# AIM OF THE TASK
Exact copies of all the records are to be printed.

# DATASET
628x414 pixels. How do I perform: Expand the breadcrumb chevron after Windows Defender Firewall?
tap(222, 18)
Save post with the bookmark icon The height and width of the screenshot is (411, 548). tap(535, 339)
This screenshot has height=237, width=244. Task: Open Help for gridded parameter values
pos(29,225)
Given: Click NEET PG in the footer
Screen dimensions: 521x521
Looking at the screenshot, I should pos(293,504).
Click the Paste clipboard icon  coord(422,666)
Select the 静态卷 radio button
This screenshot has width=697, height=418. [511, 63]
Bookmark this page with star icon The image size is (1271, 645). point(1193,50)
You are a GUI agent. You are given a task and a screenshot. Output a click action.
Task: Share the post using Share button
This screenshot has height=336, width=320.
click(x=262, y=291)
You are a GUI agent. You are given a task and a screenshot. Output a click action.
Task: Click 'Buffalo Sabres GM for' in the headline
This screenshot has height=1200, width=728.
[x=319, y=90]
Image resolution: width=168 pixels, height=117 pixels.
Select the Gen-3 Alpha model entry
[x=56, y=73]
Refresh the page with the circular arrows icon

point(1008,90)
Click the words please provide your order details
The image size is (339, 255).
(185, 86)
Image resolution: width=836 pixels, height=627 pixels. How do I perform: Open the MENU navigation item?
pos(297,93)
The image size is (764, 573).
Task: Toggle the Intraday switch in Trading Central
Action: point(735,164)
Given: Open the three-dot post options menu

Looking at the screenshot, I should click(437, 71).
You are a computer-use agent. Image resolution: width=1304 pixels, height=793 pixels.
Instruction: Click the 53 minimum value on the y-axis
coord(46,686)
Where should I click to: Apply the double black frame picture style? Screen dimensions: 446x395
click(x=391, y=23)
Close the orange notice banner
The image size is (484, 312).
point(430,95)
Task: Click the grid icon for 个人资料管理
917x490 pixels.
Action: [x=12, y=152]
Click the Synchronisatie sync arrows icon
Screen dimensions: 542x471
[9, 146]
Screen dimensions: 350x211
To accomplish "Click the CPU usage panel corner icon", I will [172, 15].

# RESPONSE AREA
628x414 pixels. How do I perform: Expand the breadcrumb chevron after Windows Defender Firewall?
tap(222, 18)
Save post with the bookmark icon The height and width of the screenshot is (411, 548). tap(535, 339)
This screenshot has height=237, width=244. Task: Open Help for gridded parameter values
pos(29,225)
Given: Click NEET PG in the footer
Screen dimensions: 521x521
Looking at the screenshot, I should pos(293,504).
Click the Paste clipboard icon  coord(422,666)
Select the 静态卷 radio button
This screenshot has width=697, height=418. [511, 63]
Bookmark this page with star icon The image size is (1271, 645). point(1193,50)
You are a GUI agent. You are given a task and a screenshot. Output a click action.
Task: Share the post using Share button
This screenshot has height=336, width=320.
click(x=262, y=291)
You are a GUI agent. You are given a task and a screenshot. Output a click action.
Task: Click 'Buffalo Sabres GM for' in the headline
This screenshot has height=1200, width=728.
[x=319, y=90]
Image resolution: width=168 pixels, height=117 pixels.
Select the Gen-3 Alpha model entry
[x=56, y=73]
Refresh the page with the circular arrows icon

point(1008,90)
Click the words please provide your order details
The image size is (339, 255).
(185, 86)
Image resolution: width=836 pixels, height=627 pixels. How do I perform: Open the MENU navigation item?
pos(297,93)
The image size is (764, 573).
Task: Toggle the Intraday switch in Trading Central
Action: point(735,164)
Given: Open the three-dot post options menu

Looking at the screenshot, I should click(437, 71).
You are a computer-use agent. Image resolution: width=1304 pixels, height=793 pixels.
Instruction: Click the 53 minimum value on the y-axis
coord(46,686)
Where should I click to: Apply the double black frame picture style? Screen dimensions: 446x395
click(x=391, y=23)
Close the orange notice banner
The image size is (484, 312).
point(430,95)
Task: Click the grid icon for 个人资料管理
917x490 pixels.
Action: [x=12, y=152]
Click the Synchronisatie sync arrows icon
Screen dimensions: 542x471
[9, 146]
Screen dimensions: 350x211
To accomplish "Click the CPU usage panel corner icon", I will [172, 15].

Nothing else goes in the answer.